Cybersecurity and cyber insurance for Small to Medium-sized Enterprises (SMEs): Perceptions, challenges and decision-making dynamics

Cyber insurance is increasingly positioned as a complementary tool for managing cyber risk, yet Small to Medium-Sized Enterprises (SMEs) remain underrepresented in its adoption. This study investigates the perceptions, decision-making dynamics, and support needs of SMEs regarding cyber insurance, drawing on 38 semistructured interviews with SMEs, insurers, brokers, and other relevant stakeholders. The findings reveal that many SMEs deprioritise cyber insurance; not because they dismiss its importance outright, but due to a combination of limited awareness, concerns over cost, and a perception that its value is minimal unless required by clients or regulators. This hesitation is further shaped by several key barriers: complex policy language, a lack of trust in insurers, and unclear internal ownership of cybersecurity responsibilities.
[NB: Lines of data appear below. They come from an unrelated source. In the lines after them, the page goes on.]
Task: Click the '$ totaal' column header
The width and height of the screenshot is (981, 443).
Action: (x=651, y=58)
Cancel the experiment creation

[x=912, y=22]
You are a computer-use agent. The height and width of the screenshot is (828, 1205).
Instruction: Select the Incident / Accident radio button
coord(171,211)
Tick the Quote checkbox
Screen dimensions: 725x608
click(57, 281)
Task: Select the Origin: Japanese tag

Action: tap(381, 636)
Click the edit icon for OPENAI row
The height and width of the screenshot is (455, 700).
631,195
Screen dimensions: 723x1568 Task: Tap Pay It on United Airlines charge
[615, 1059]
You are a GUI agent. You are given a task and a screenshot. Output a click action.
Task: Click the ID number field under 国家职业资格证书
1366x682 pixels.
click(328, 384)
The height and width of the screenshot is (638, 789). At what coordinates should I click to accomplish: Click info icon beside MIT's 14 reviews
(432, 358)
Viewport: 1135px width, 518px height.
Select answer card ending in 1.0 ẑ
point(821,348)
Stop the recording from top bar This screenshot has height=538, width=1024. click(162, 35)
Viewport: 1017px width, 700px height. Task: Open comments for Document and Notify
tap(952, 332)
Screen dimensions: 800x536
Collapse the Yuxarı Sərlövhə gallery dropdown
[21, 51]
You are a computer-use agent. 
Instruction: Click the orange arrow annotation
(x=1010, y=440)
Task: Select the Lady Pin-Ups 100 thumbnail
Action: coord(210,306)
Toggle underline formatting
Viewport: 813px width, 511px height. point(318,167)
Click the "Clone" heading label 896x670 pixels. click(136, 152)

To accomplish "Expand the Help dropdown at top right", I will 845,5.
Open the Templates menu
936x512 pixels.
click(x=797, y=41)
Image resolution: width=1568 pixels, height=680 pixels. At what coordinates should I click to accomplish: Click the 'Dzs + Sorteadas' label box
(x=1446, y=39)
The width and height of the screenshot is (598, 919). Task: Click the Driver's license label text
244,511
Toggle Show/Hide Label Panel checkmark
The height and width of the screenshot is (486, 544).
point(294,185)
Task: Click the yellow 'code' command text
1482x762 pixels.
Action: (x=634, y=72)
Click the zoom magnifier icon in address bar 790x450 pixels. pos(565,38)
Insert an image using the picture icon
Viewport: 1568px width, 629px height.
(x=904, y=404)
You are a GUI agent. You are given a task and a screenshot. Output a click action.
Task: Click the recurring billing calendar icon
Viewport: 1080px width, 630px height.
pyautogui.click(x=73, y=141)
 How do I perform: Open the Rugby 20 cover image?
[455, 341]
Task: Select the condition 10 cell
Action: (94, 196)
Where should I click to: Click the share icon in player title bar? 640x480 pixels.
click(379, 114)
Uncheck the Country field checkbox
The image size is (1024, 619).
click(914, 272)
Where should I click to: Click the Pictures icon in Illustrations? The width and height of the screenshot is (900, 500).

Despite these challenges, the study identifies promising strategies to boost adoption. These include simplifying policy structures, fostering trust through collaborative awareness efforts, introducing financial incentives tailored to SME budgets, and offering accessible, user-friendly tools that help businesses assess their cyber risks and insurance needs. By identifying actionable strategies and addressing both cultural and structural barriers, this study contributes to efforts to enhance cybersecurity resilience in the SME sector.